> [Activity]:
Should any entry seem unclear, still set it down exactly as given, along with all the others.

[Data excerpts]

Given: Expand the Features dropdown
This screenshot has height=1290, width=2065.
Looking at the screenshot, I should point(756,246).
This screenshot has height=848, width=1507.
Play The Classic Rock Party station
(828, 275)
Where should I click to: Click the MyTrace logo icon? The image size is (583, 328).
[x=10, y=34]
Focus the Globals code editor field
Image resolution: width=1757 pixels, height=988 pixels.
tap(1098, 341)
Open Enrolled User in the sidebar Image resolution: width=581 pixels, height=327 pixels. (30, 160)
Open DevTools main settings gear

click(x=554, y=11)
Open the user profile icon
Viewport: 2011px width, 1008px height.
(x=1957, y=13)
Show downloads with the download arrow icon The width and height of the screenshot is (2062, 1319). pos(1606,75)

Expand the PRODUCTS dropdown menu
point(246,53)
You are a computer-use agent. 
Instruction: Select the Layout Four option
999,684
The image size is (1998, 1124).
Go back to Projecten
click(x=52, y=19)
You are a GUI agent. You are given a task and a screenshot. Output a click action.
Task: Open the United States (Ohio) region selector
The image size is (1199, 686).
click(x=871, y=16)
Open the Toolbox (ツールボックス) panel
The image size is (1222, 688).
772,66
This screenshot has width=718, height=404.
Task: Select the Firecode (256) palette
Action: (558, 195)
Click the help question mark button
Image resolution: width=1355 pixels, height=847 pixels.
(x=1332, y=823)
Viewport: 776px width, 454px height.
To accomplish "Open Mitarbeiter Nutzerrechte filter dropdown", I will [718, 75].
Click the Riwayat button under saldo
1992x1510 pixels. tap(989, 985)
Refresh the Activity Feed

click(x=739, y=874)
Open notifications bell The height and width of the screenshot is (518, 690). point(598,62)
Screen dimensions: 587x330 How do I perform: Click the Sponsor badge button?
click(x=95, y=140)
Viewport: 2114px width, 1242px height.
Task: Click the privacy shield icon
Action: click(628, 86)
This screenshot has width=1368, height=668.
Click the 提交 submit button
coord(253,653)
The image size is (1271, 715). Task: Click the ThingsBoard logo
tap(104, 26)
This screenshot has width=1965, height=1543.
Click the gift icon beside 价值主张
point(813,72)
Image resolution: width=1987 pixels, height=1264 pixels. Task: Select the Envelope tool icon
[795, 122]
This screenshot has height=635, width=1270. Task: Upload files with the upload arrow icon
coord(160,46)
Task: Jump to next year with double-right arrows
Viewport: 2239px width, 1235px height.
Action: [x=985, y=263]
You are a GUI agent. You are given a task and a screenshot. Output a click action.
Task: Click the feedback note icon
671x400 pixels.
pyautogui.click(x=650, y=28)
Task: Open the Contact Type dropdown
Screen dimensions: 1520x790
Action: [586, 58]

> [Exercise output]:
Given: Expand the Features dropdown
This screenshot has height=1290, width=2065.
Looking at the screenshot, I should point(756,246).
This screenshot has height=848, width=1507.
Play The Classic Rock Party station
(828, 275)
Where should I click to: Click the MyTrace logo icon? The image size is (583, 328).
[x=10, y=34]
Focus the Globals code editor field
Image resolution: width=1757 pixels, height=988 pixels.
tap(1098, 341)
Open Enrolled User in the sidebar Image resolution: width=581 pixels, height=327 pixels. (30, 160)
Open DevTools main settings gear

click(x=554, y=11)
Open the user profile icon
Viewport: 2011px width, 1008px height.
(x=1957, y=13)
Show downloads with the download arrow icon The width and height of the screenshot is (2062, 1319). pos(1606,75)

Expand the PRODUCTS dropdown menu
point(246,53)
You are a computer-use agent. 
Instruction: Select the Layout Four option
999,684
The image size is (1998, 1124).
Go back to Projecten
click(x=52, y=19)
You are a GUI agent. You are given a task and a screenshot. Output a click action.
Task: Open the United States (Ohio) region selector
The image size is (1199, 686).
click(x=871, y=16)
Open the Toolbox (ツールボックス) panel
The image size is (1222, 688).
772,66
This screenshot has width=718, height=404.
Task: Select the Firecode (256) palette
Action: (558, 195)
Click the help question mark button
Image resolution: width=1355 pixels, height=847 pixels.
(x=1332, y=823)
Viewport: 776px width, 454px height.
To accomplish "Open Mitarbeiter Nutzerrechte filter dropdown", I will [718, 75].
Click the Riwayat button under saldo
1992x1510 pixels. tap(989, 985)
Refresh the Activity Feed

click(x=739, y=874)
Open notifications bell The height and width of the screenshot is (518, 690). point(598,62)
Screen dimensions: 587x330 How do I perform: Click the Sponsor badge button?
click(x=95, y=140)
Viewport: 2114px width, 1242px height.
Task: Click the privacy shield icon
Action: click(628, 86)
This screenshot has width=1368, height=668.
Click the 提交 submit button
coord(253,653)
The image size is (1271, 715). Task: Click the ThingsBoard logo
tap(104, 26)
This screenshot has width=1965, height=1543.
Click the gift icon beside 价值主张
point(813,72)
Image resolution: width=1987 pixels, height=1264 pixels. Task: Select the Envelope tool icon
[795, 122]
This screenshot has height=635, width=1270. Task: Upload files with the upload arrow icon
coord(160,46)
Task: Jump to next year with double-right arrows
Viewport: 2239px width, 1235px height.
Action: [x=985, y=263]
You are a GUI agent. You are given a task and a screenshot. Output a click action.
Task: Click the feedback note icon
671x400 pixels.
pyautogui.click(x=650, y=28)
Task: Open the Contact Type dropdown
Screen dimensions: 1520x790
Action: [586, 58]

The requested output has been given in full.